As Google continues it’s march into personalization of search results, before long, online commerce sites will be paying for access to your social graph to predict what items show up on your landing page. It’s not far off from what Amazon does by studying your past purchases, comparing them with what others like you have bought and making recommendations. But, sure, we’re talking about online digital items, not physical stores, where moving the atoms around for a box of laundry detergent is a whole other matter right? Wrong.
Google is even trying to map the interiors of buildings now. Not only will they know how to direct you to the bathroom, but, they’ll be able to guide you to the box of Tide in aisle 9. Combine a few other retail technologies, like the electronic price/item labels on the gondola shelving and you could have the shelf label glow a special color as you near the vast selection of detergents.
And the funny thing is, this kind of tech doesn’t require Google glass, or massive changes in the way the systems are built- it just requires the graph to be allowed to grow.

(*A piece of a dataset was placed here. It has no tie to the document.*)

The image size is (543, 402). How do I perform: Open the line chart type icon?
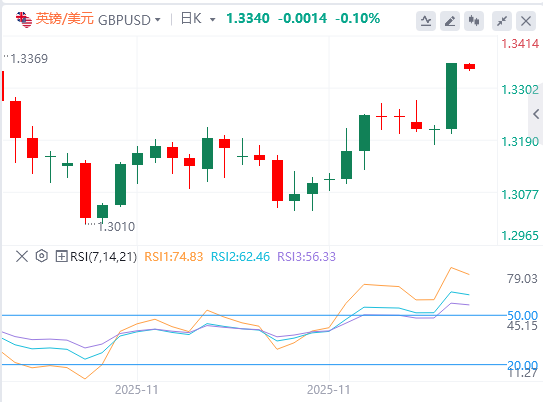(426, 21)
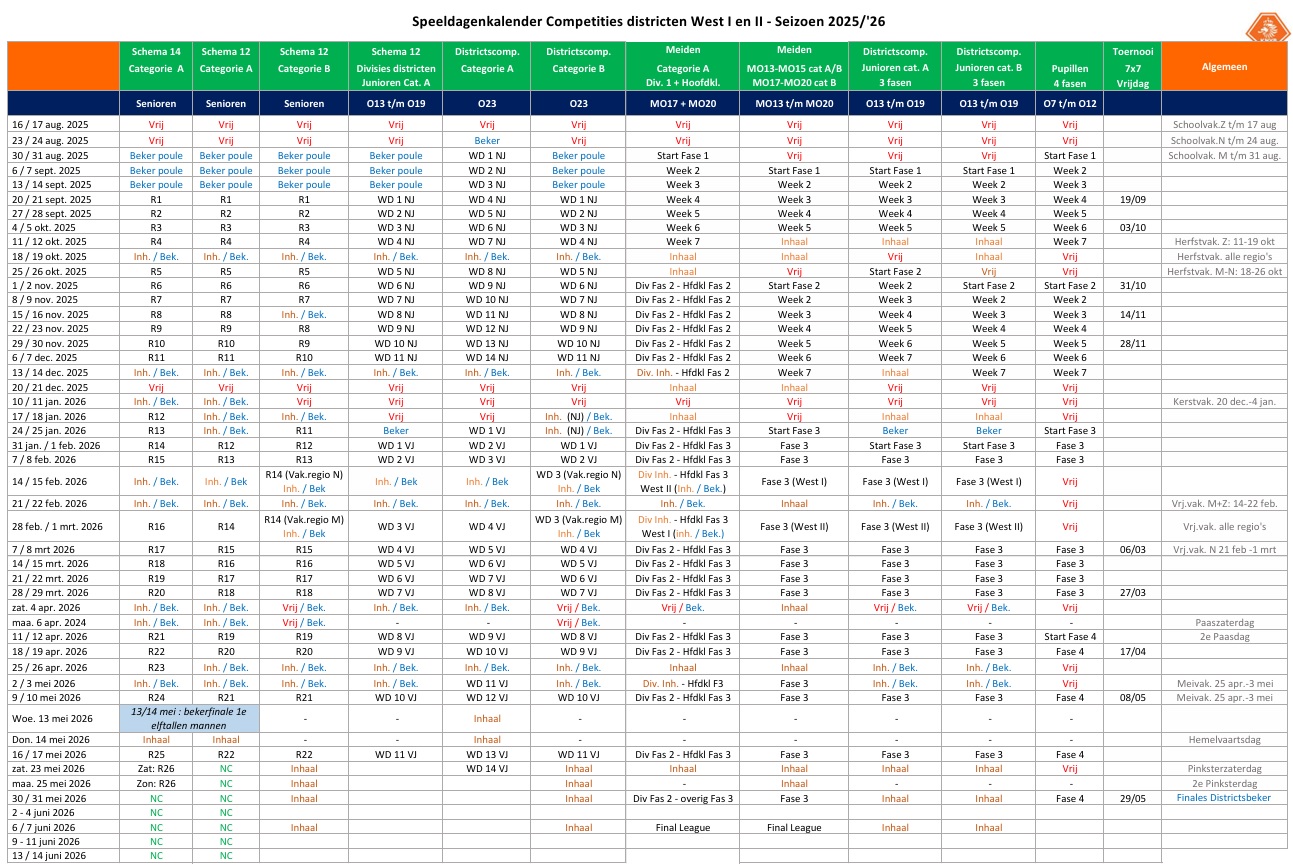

Some of this social engineering may make our lives easier, but, it may also start insulating us from having to choose, to make informed intelligent decisions. Others may think it will liberate us from the mundane tasks so as to go on to bigger and better ideas and move humanity to a higher level.

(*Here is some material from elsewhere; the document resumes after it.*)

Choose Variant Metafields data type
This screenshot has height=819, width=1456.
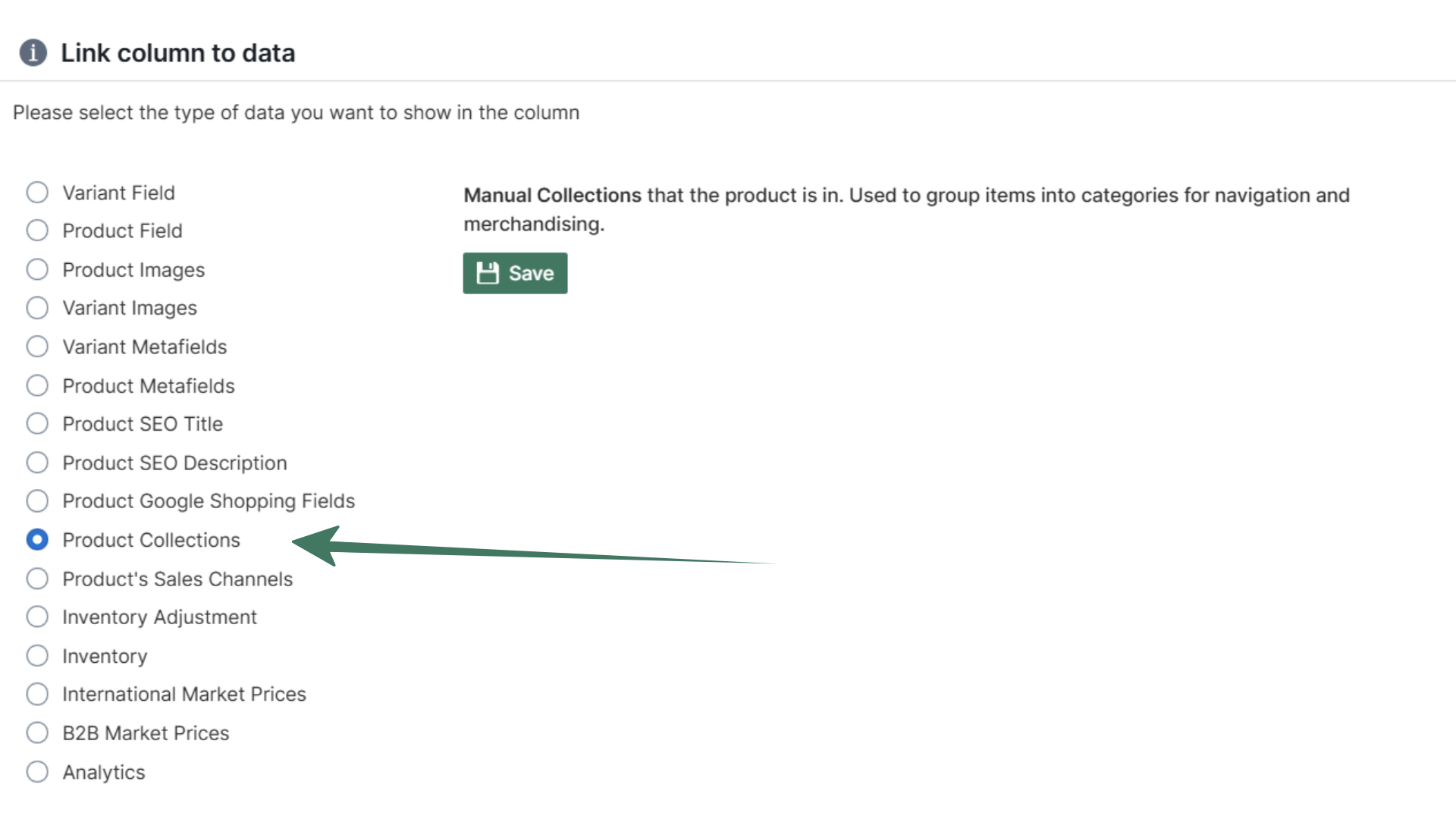(37, 347)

Another aspect of this connected world, might be a whole new world of point of sale advertising- or, comparison ads. The basics are already there on the shelf- if you look at a cost per ounce price for comparison, but imagine being given an option to review a competitors paid last ditch pitch on why you should convert brands? You’d get paid a small amount of store credit, to view the comparison and then choose. If you choose the competitors brand- it would be added to your graph, and next time, you’d be asked, last time you switched from Tide to Era, did you prefer the Era? And so your graph would continue to grow.
Big data may drive a lot of the suggestions, but in the end, it’s just consumers voting with their pocketbooks like they’ve always done, that will drive markets. Of course, when everyone’s connected, all the time, and suggesting and rating, and we have perfect access, the cycle of success or fail may be shortened.
Going back to the old “Pepsi Challenge”- where more people picked Pepsi when blind taste tests were done, sometimes consumers stick with a brand for purely emotional attachment no matter what. If you want to win in the store of the future, maybe the key is understanding how to build emotional attachment points into your product/brand/service that can’t be overrun by the data revolution.